The Same Trade Goods, Three Registers
The most striking convergence across the three accounts is the noting of European-manufactured items in Indian hands. Ordway’s entry is characteristically terse:
Saw a british musket copper tea kittles &C. among them
Clark, in his field notes, expands the same observation into a slightly fuller inventory:
Those Indians have a musket a Sword, and Several Brass Tea kitties which they appear to be verry fond of
And in his more polished codex entry for the day, Clark personalizes the observation by entering a house himself:
I entered one of the houses in which I Saw a British musket, a cutlass and Several brass Tea kittles of which they appeared verry fond
Gass, by contrast, omits the trade goods entirely.
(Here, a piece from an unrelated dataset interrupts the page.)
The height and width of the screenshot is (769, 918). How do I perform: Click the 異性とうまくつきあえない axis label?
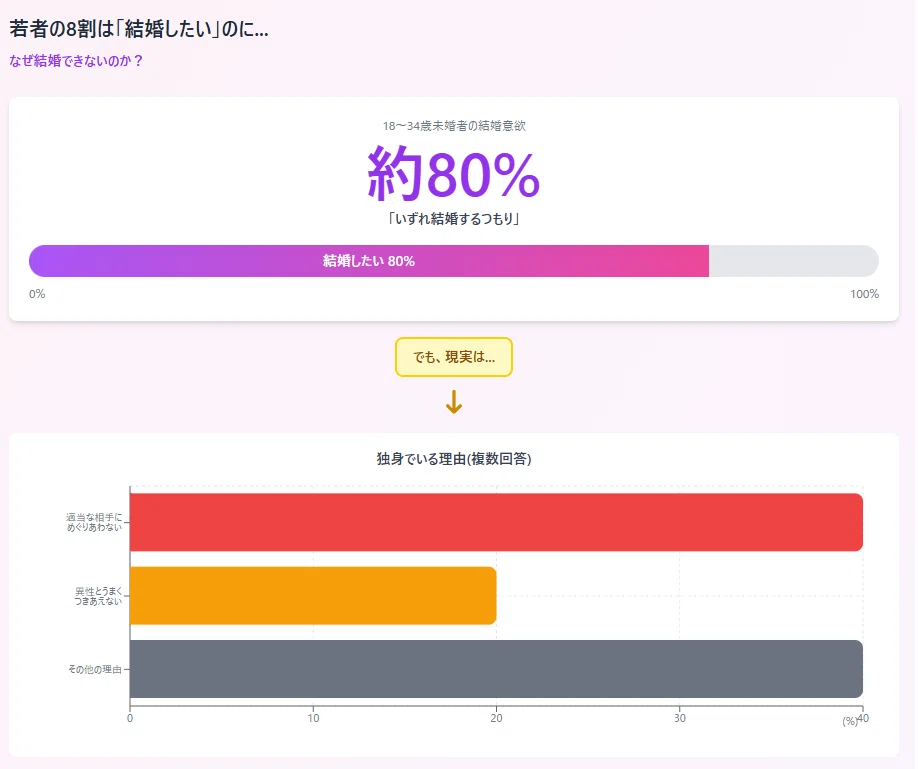point(98,596)
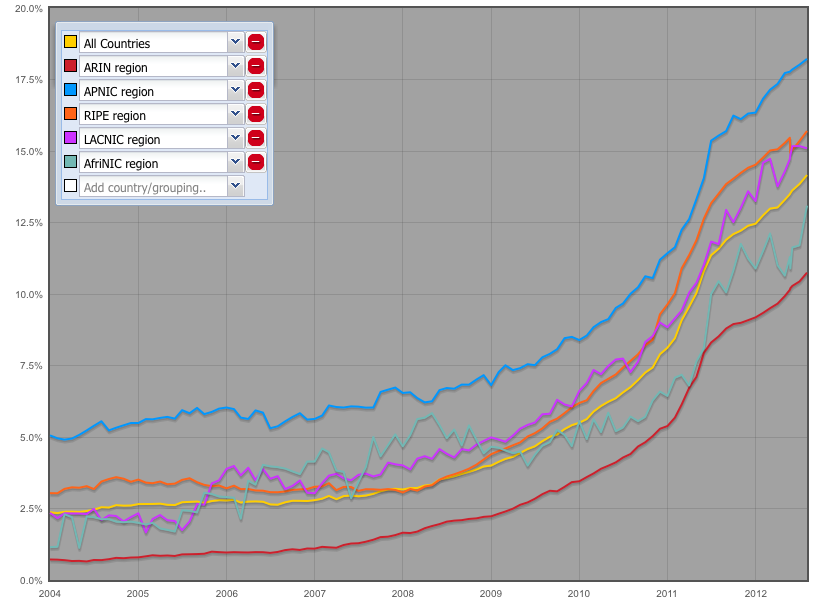817x606 pixels.
Task: Click the teal AfriNIC color swatch
Action: pyautogui.click(x=70, y=163)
His account compresses the village stop to a single sentence: “halted at a small village of the natives and got some dogs from them.” The pattern is consistent with what readers of Gass’s journal come to expect — his published narrative, edited by David McKeehan, prioritizes movement, weather, hunting, and camp security over ethnographic texture. Where Clark sees evidence of a coastal trade network reaching inland, Gass sees a one-hour stop for provisions.
Clark Alone Records the Cued Hair and the Carved Canoes
Two details appear only in Clark, and they are the kind of details that mark him as the expedition’s most attentive observer of material culture on this stretch of the river. He notes an Indian wearing “a round hat jacket & wore his hair cued” — a queue, the European sailor’s hairstyle — clear evidence of contact with maritime traders on the lower Columbia. Ordway flattens this to a passing mention of a “british musket”; Gass records nothing of the sort.
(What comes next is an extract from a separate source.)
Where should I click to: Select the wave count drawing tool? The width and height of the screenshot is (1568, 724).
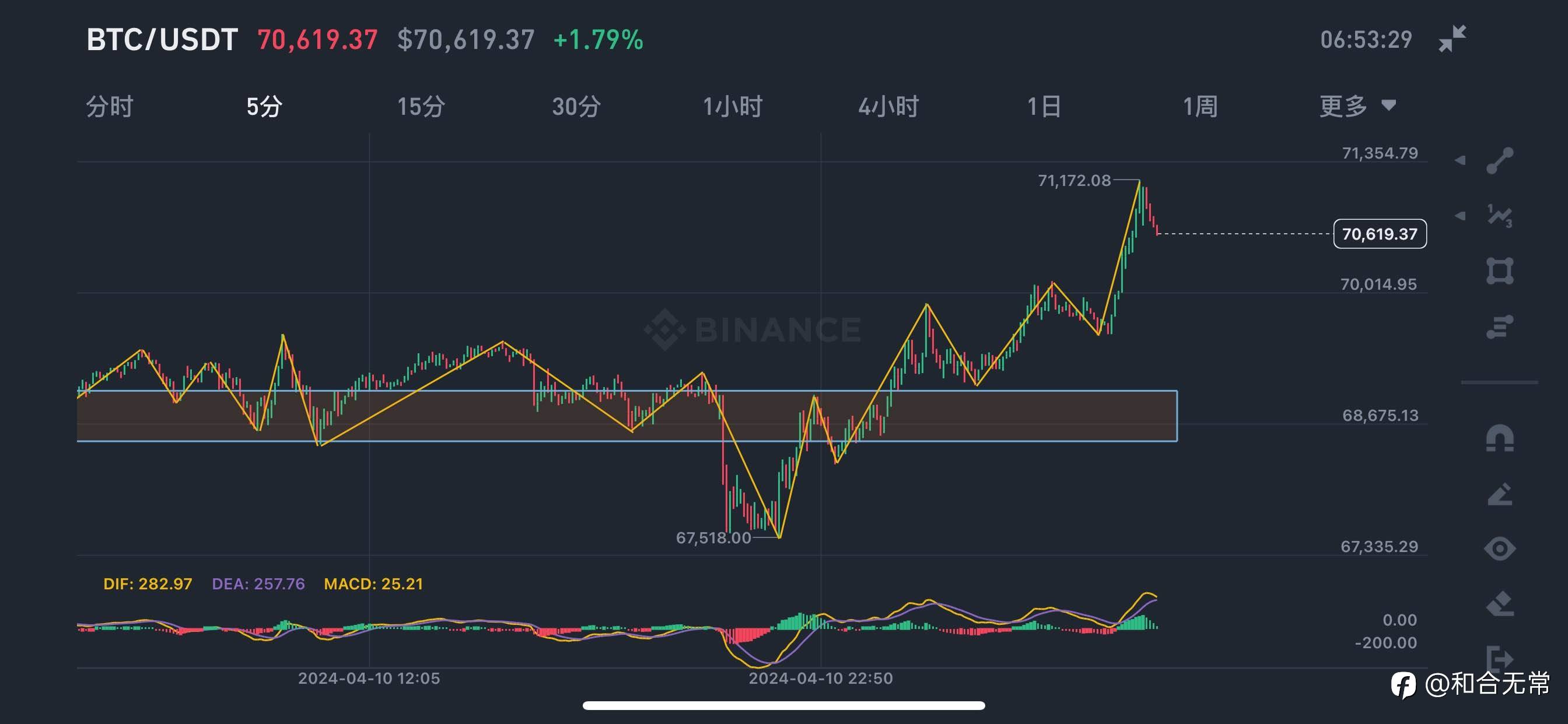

Clark also devotes a full paragraph to the construction of the local canoes:
their canoes are calculated to ride the highest waves, they are built of white cedar or Pine verry light wide in the middle and tapers at each end, with aperns, and heads of animals carved on the bow
Ordway and Gass note only that Indians arrived in canoes; neither describes the vessels themselves. Clark even ventures into religious practice, reporting that “The Indians above Sacrafise the property of the Deceased to wit horses Canoes, bowls Basquets” — a claim with no parallel in the other two journals for this date and one that suggests Clark was actively interviewing or interpreting through gesture during the wind-bound hours.
What Gass and Ordway Preserve That Clark Does Not
It would be a mistake to read Clark as simply the fuller source. Ordway uniquely records that “one of the party killed a Deer and wounded another this evening a Short distance back near a pond” — a hunting detail Gass corroborates (“one of the men went out and killed a fine deer”) but which Clark omits from both his field notes and codex entry for the day. The sergeants, closer to the men and to camp routine, consistently preserve this layer of subsistence activity that the captains let slip.
Gass also frames the camp in a register the others avoid: “We were in a good safe harbour and remained there all night, accompanied by the natives.” Clark’s parallel phrasing — “encamped on the Lard Side opsd. an Rock in a verry Bad place” — directly contradicts Gass’s assessment. The disagreement is small but telling. Gass, writing for eventual publication, smooths the day into competent management; Clark, writing for himself, admits the camp was poorly chosen.
The three entries together yield a richer picture than any single one: a Chilluckittequaw village whose inhabitants possessed British trade goods and at least one man styled in European fashion, a wind that pinned the party in an exposed camp, a deer killed inland, and a steady traffic of canoes whose seaworthiness impressed only the captain who took the time to look.